Immer mehr Menschen geben heutzutage an, in der Kindheit oder später sexuell missbraucht beziehungsweise belästigt worden zu sein oder unter Diskriminierung gelitten zu haben. Hieraus entstanden inzwischen sogar sozialpolitische Bewegungen wie MeToo und MeTwo. Dabei kann das autobiographische Gedächtnis, in dem die lebensgeschichtlich relevanten Erfahrungen gespeichert sind, durchaus trügen.
Wissenschaftler wie der israelisch-amerikanische Nobelpreisträger Daniel Kahneman meinen sogar, dass Erinnerungsfehler die Regel und keinesfalls die Ausnahme seien. Dies resultiere aus der Arbeitsweise unseres Gehirns. Und tatsächlich rufen wir Erinnerungen nicht wie Fotos, Filme oder Textseiten ab, sondern rekonstruieren sie aus diversen unbewusst festgehaltenen Erlebnisfragmenten, die je nach Situation zu einem vermeintlich stimmigen Ganzen zusammengefügt werden.
Fremde Erfahrungen übernommen
Dabei gehen aber jedes Mal Informationen über das real Geschehene verloren, während immer neue, eigentlich nicht dazugehörige Versatzstücke aus den Tiefen des Gedächtnisses auftauchen und plötzlich eine Rolle zu spielen beginnen. Das heißt, in unsere autobiographischen Erinnerungen kann auch Gelesenes, Gehörtes oder irgendwie Gesehenes einfließen – die Erfahrungen anderer werden so unsere eigenen. Manchmal vermag ein Außenstehender dies zu erkennen, wenn es immer wieder um dasselbe Ereignis geht und dessen Beschreibungen einander widersprechen.
Ansonsten ist es auch durchaus möglich, das autobiographische Gedächtnis zu manipulieren – beispielsweise, um Scheinerinnerungen an Missbrauch, rassische Diskriminierung oder ähnliches zu wecken. Dies konnte die US-amerikanische Psychologin Elizabeth Loftus in zahlreichen Experimenten nachweisen. Es genügte bereits, den Probanden zu erzählen, dass ein bestimmtes Ereignis in ihrer Kindheit stattgefunden habe, und die „Erinnerung“ daran setzte bei immerhin 25 Prozent der Versuchspersonen ein.

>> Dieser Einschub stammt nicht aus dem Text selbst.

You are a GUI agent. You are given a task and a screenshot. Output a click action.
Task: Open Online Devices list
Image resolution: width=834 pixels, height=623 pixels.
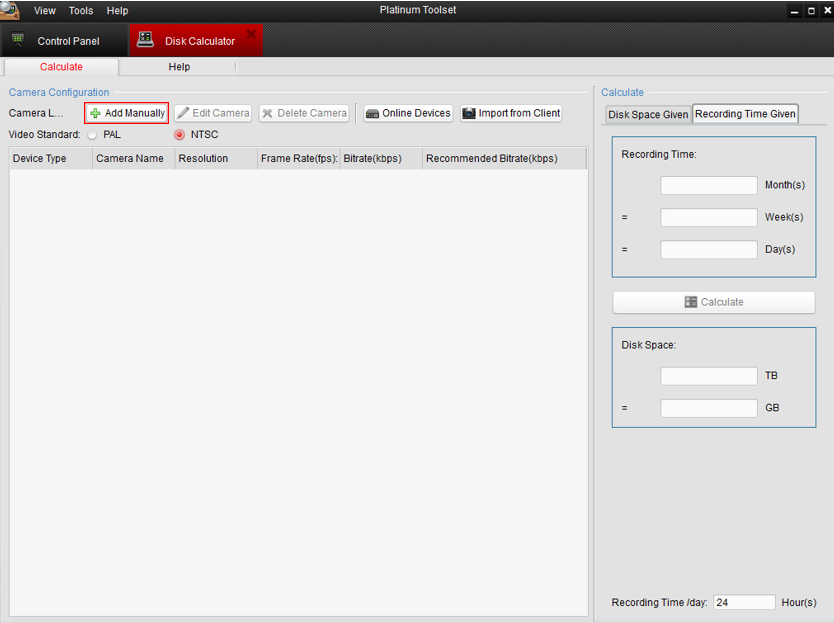(408, 114)

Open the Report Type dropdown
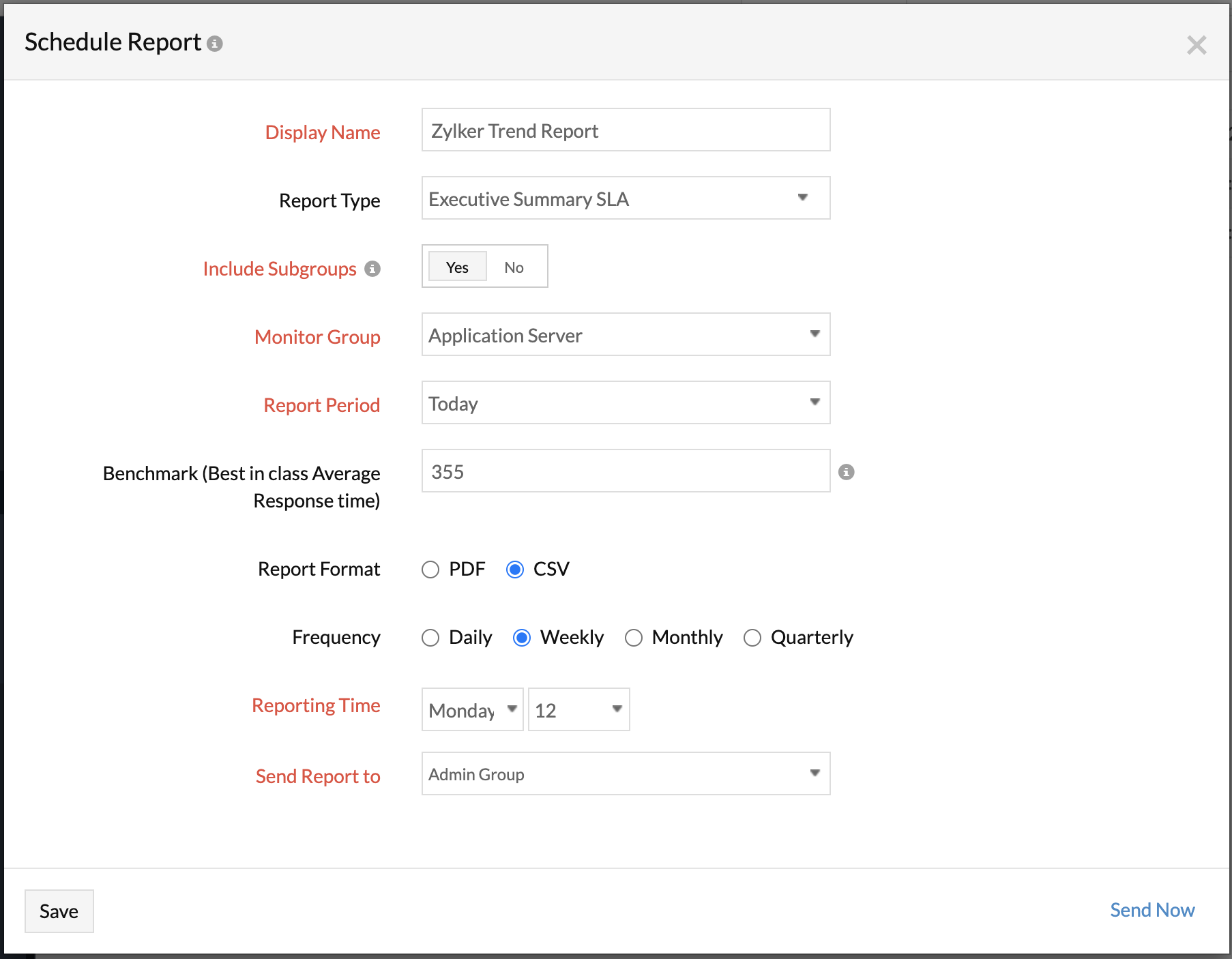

Später steigerte die deutsch-kanadische Rechtspsychologin Julia Shaw diese Quote durch ein noch ausgefeilteres Vorgehen sogar bis auf 70 Prozent: So hoch lag der Anteil ihrer Probanden, welche glaubten, sich daran zu erinnern, in der Vergangenheit kriminelle Handlungen begangen zu haben, obwohl dies nicht stimmte.
Kritik an forschen Therapeuten
Eine wichtige Rolle bei der Erzeugung von Scheinerinnerungen spielt Vertrauen. Das sorgt dafür, dass die Suggestion des fiktiven Ereignisses glaubwürdiger ausfällt. Und das macht das Ganze so gefährlich. Im Regelfall vertrauen Patienten ihren Psychotherapeuten. Wenn diese nun meinen, die seelischen Probleme der Klienten resultierten aus traumatischen Erlebnissen in der Vergangenheit, dann versuchen sie oftmals, die Erinnerung daran zu wecken.
Wird dabei zu forsch agiert, ist die Katastrophe vorgegeben: Plötzlich stehen unschuldige Personen als Vergewaltiger oder Ähnliches da. Das führte inzwischen auch schon zu ersten Klagen gegen Psychotherapeuten wegen Unprofessionalität. Dabei weiß aber letztlich niemand, wie hoch die Dunkelziffer bei den Scheinerinnerungen liegt. W.K.